SANTANDER 3 Ago. (EUROPA PRESS) -
El programa cultural organizado por la Consejería de Cultura, Turismo y Deporte dentro del programa 'Cantabria 2006. Liébana tierra de Júbilo', continúa con su periplo de grandes exposiciones ubicadas en distintos puntos de la región. En esta ocasión, la Casa de Cultura de Camaleño mostrará desde hoy, día 3 de agosto, la obra de dos grandes paisajistas de la pintura del siglo pasado en nuestro país: Francisco Núñez Losada y su hijo Francisco Núñez de Celis.
Serán cerca de medio de centenar de obras procedentes tanto del archivo familiar como de colecciones particulares, que se complementan con fotografías, manuscritos, documentos, objetos, entre testimonios y piezas de un material diverso sobre la vida de estos pintores.
Del pintor nacido en Candelario (Salamanca) en 1889, Francisco Núñez Losada, Eduardo García de Enterría señala que "el viaje que realizó por vez primera a Liébana en 1917 fue transcendental, no sólo para su vida (pues allí conoció a Concha de Celis), sino también para su obra pictórica.
Desde entonces viajará a Liébana todos los veranos de su vida y siempre que su trabajo se lo permitía, para evadirse, para pintar, para disfrutar.
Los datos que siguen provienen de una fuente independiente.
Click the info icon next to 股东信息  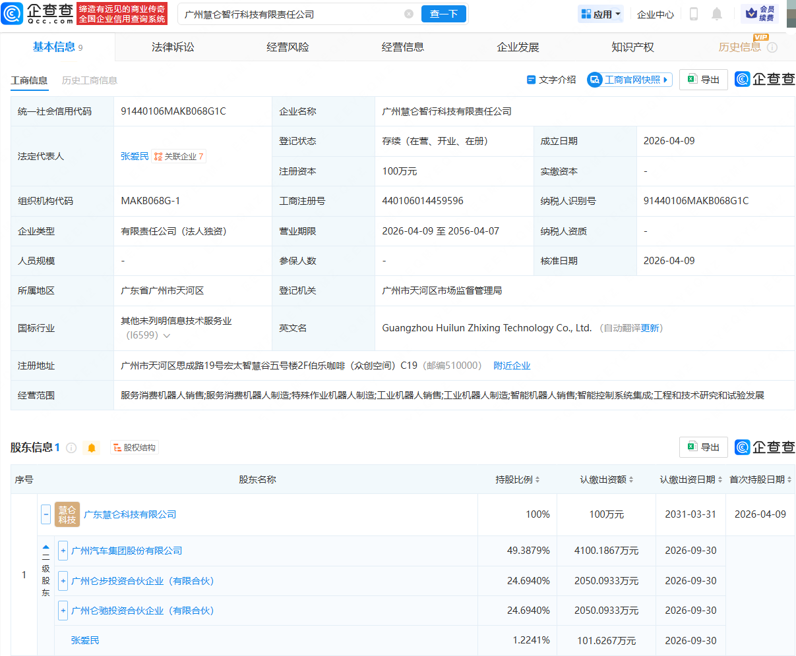[72, 447]
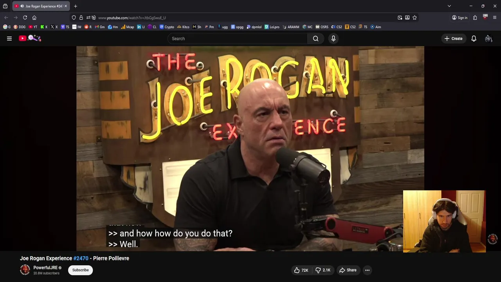
Task: Bookmark this page with star icon
Action: click(x=414, y=18)
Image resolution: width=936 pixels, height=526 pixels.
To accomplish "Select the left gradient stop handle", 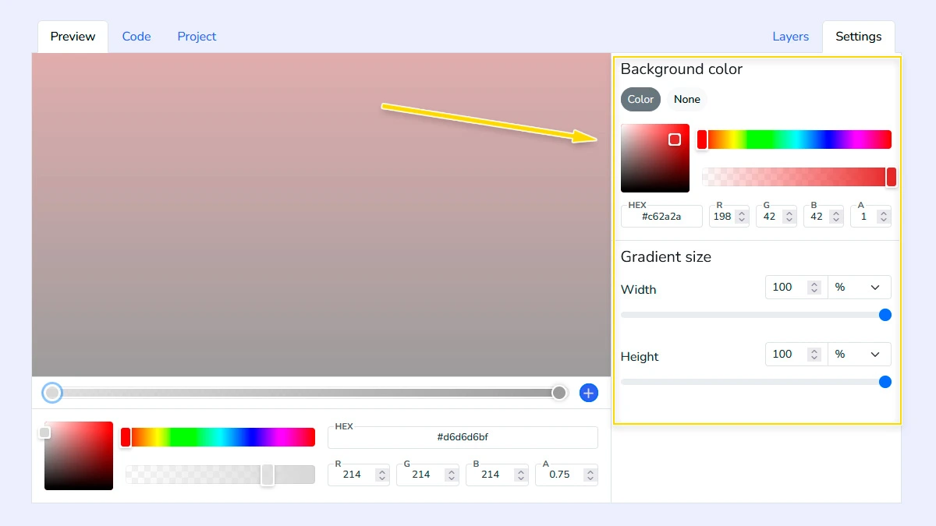I will 52,393.
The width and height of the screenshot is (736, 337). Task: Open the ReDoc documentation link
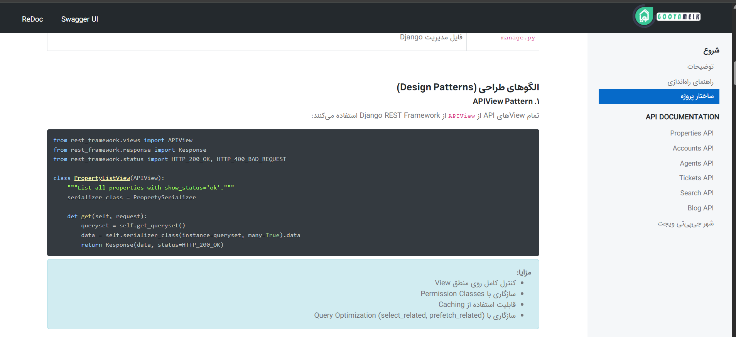tap(32, 19)
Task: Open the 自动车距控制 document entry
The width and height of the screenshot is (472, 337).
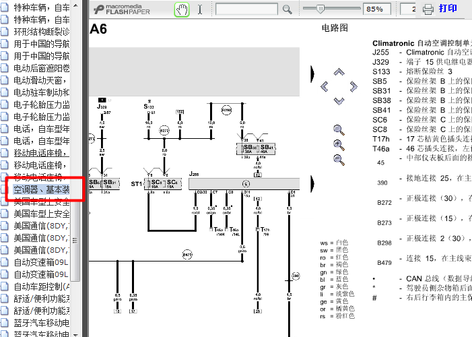Action: [42, 286]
Liébana y los Picos de Europa llenan sus obras. De él es, por ejemplo, el óleo que representa a Espinama a principios del siglo XX que sirve de portada a la nueva edición del libro 'Utopía de un indiano lebaniego', de José Manuel Prellezo.
Antonio Manuel Campoy dice de él que "su visión de España es personal y magnificadora, sobre todo la que tiene por escenario los Picos de Europa, en cuyos aires y nieves ha puesto el pintor toda su emoción y técnica realista. Núñez Losada es, sin duda, el gran luminista de nuestro paisaje de montaña y nadie como él para trasladar al lienzo la grandeza, casi fotográfica, de una naturaleza soberbia y solitaria", señala.
Muerto en Madrid en 1973, fue enterrado en Espinama. Su hijo, Francisco Núñez de Celis (Madrid, 1919-1996), heredó sus dotes paisajísticas y su amor a Liébana (se hizo una casa en Mogrovejo), trasladado también a las generaciones siguientes.